The Bank of England is considering the biggest interest rate rise in 33 years to tackle soaring inflation, a move expected to cost millions of households more than £3bn in extra mortgage costs.
City investors expect Threadneedle Street to raise interest rates by at least 0.5 percentage points, or even 0.75 percentage points, on Thursday at the next meeting of its monetary policy committee (MPC).
In a development heaping renewed pressure on borrowers, a rise from the current level of 1.75% would aim to underscore the central bank’s commitment to tackling inflation, which is at its highest levels since the early 1980s.
Trading in financial markets reflects an 80% probability of a 0.75 percentage point increase, which would mark the biggest single rate increase since 1989, when inflation was soaring during a consumer boom before the onset of the early 1990s recession.
However, experts said the Bank pushing ahead with the biggest rate hike for more than three decades would mean an extra £3.1bn of interest payments for borrowers on standard variable rate and tracker mortgages.
Sarah Coles, senior personal finance analyst at Hargreaves Lansdown, said: “For anyone who is already struggling with runaway price rises, the extra cost of the mortgage could be the final straw.”
The investment firm said three-quarters of mortgage holders are on fixed rates, meaning they would not see an immediate impact, but that more than 2 million borrowers are on standard variable rates or trackers.
“While anyone with a fixed rate is currently protected, all these rate rises will be adding up and hit them in one fell swoop when it’s time to remortgage,” said Coles. “If you have less than six months left to run on your mortgage deal, it makes sense to lock in a new fixed rate as soon as possible, ahead of potential rate rises.”
For the average UK property, with a 75% loan-to-value-mortgage, an increase of 0.75 percentage points would mean a £78 jump in monthly interest payments, according to estimates by TotallyMoney.
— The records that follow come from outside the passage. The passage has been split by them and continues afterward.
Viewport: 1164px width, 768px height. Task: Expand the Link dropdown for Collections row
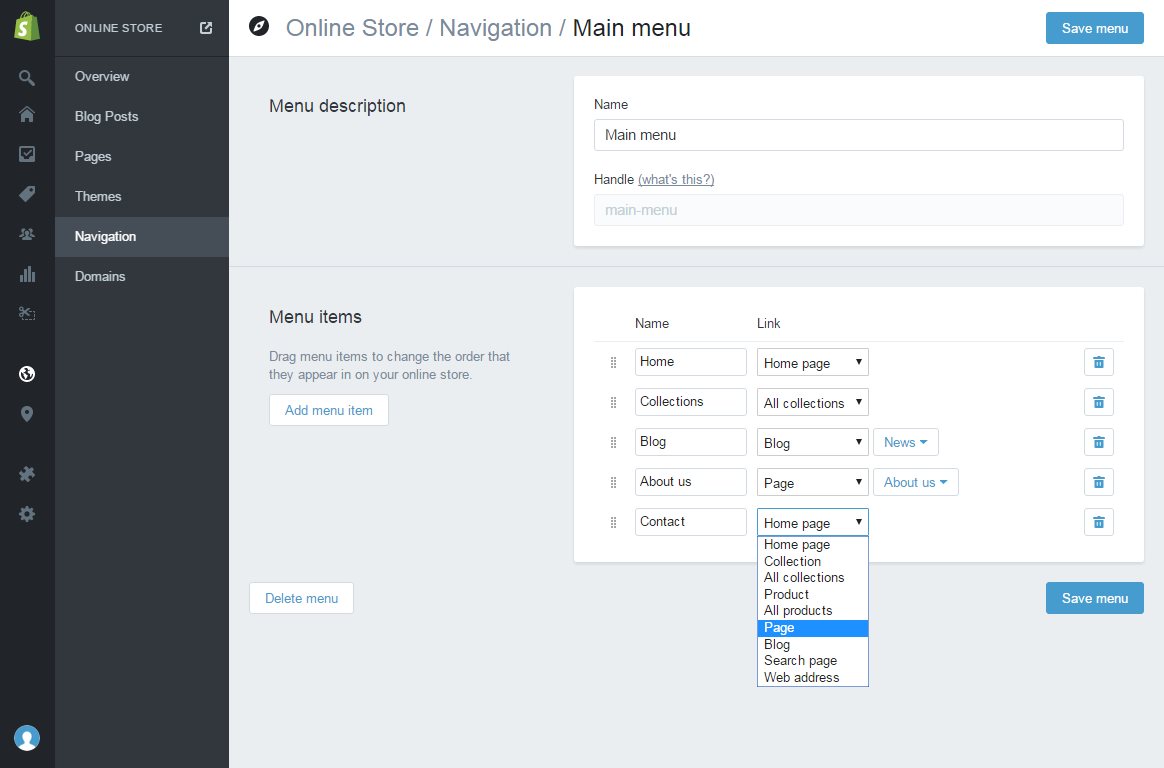tap(812, 402)
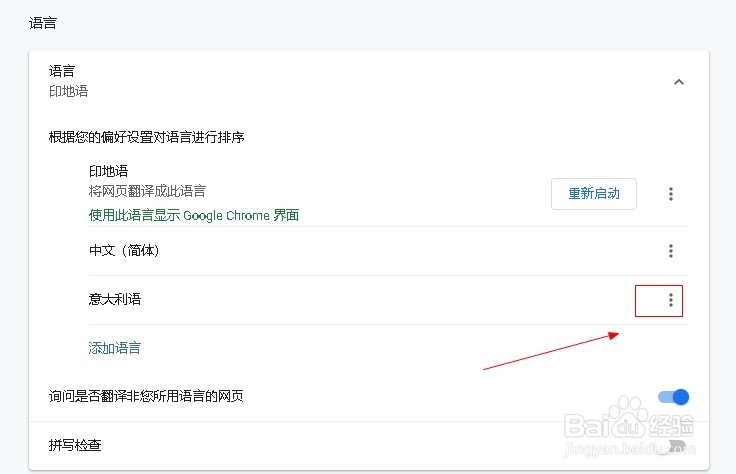Screen dimensions: 736x474
Task: Disable the translate-pages toggle switch
Action: point(673,397)
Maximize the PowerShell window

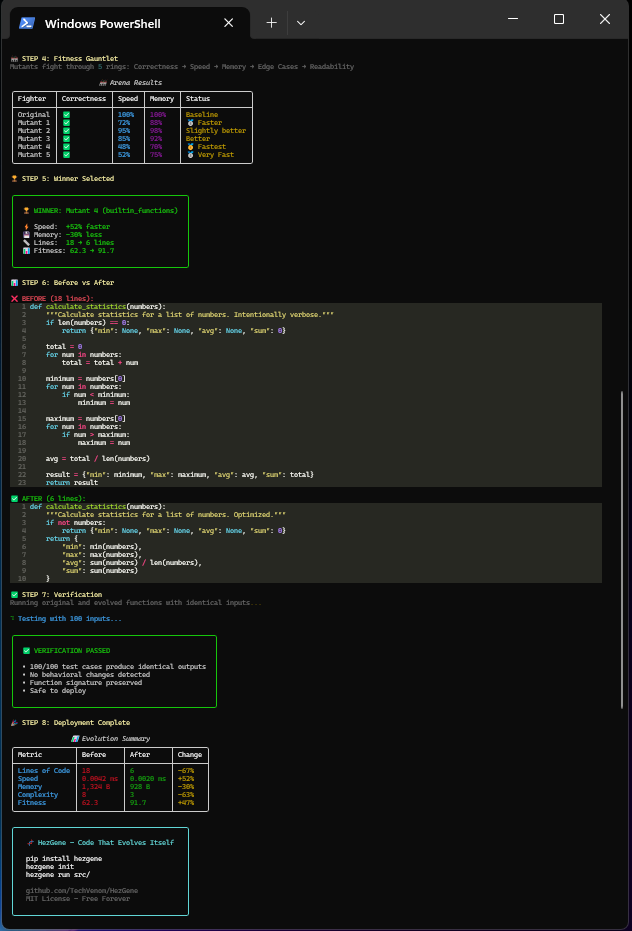click(x=558, y=19)
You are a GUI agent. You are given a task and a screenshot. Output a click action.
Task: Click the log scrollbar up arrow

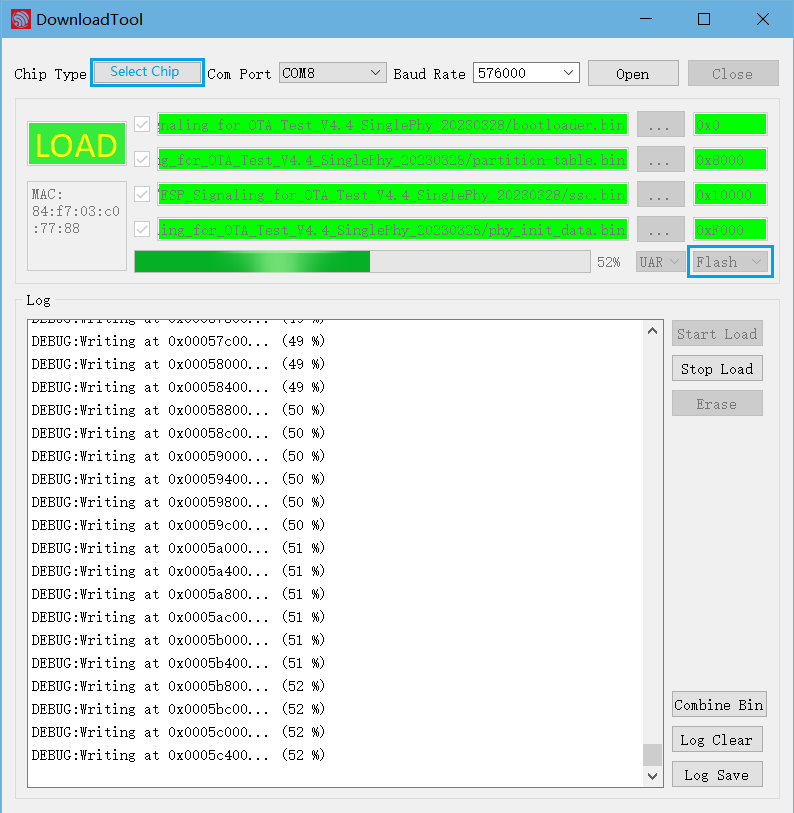653,331
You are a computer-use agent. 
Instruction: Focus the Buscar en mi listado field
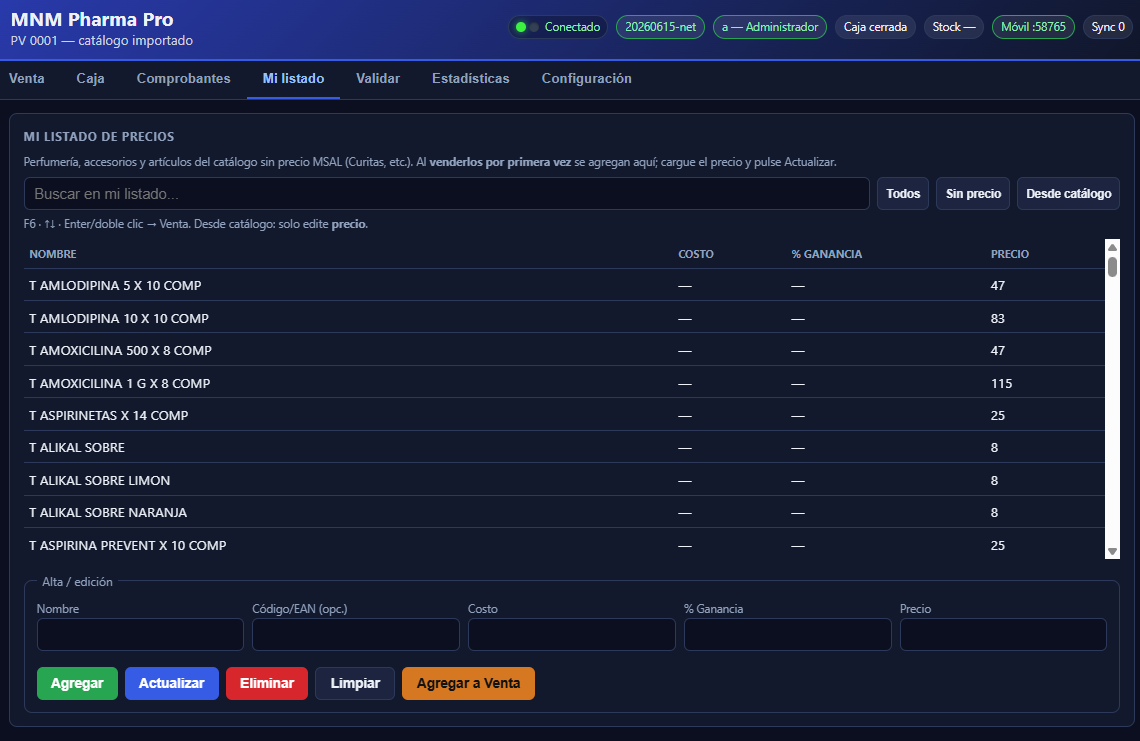[446, 193]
Fixed-rate deals are due to expire for as many as 3.2 million borrowers within the next two years.
Alastair Douglas, the chief executive of TotallyMoney, said: “It’s clear that something needs to be done [about high inflation] – but is this the way? The latest interest rate hike is being closely followed by a new, higher energy price cap, further compounding pressure just as we head into the cold winter months.”
Threadneedle Street postponed the meeting of the MPC by a week until after the period of national mourning for the death of the Queen, with its decision expected to follow a sharp rise in borrowing costs announced by the US Federal Reserve on Wednesday.
It comes as the pound has fallen to its lowest level against the dollar since 1985, driven by the strength of the US currency but also by concerns over the UK’s economic outlook, Liz Truss’s plans for a sharp rise in government borrowing and potential interference with the Bank’s independence.
Soaring energy prices and the rising cost of a weekly shop have driven up inflation to almost five times the Bank’s 2% target rate.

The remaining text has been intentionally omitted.